*What you need to do*. Could you return all of the records exactly as they stand?

%%

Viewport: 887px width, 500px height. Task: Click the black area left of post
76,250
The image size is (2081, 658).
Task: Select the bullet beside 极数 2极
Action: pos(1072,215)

%%

*Written reply*.
Viewport: 887px width, 500px height. Task: Click the black area left of post
76,250
The image size is (2081, 658).
Task: Select the bullet beside 极数 2极
Action: pos(1072,215)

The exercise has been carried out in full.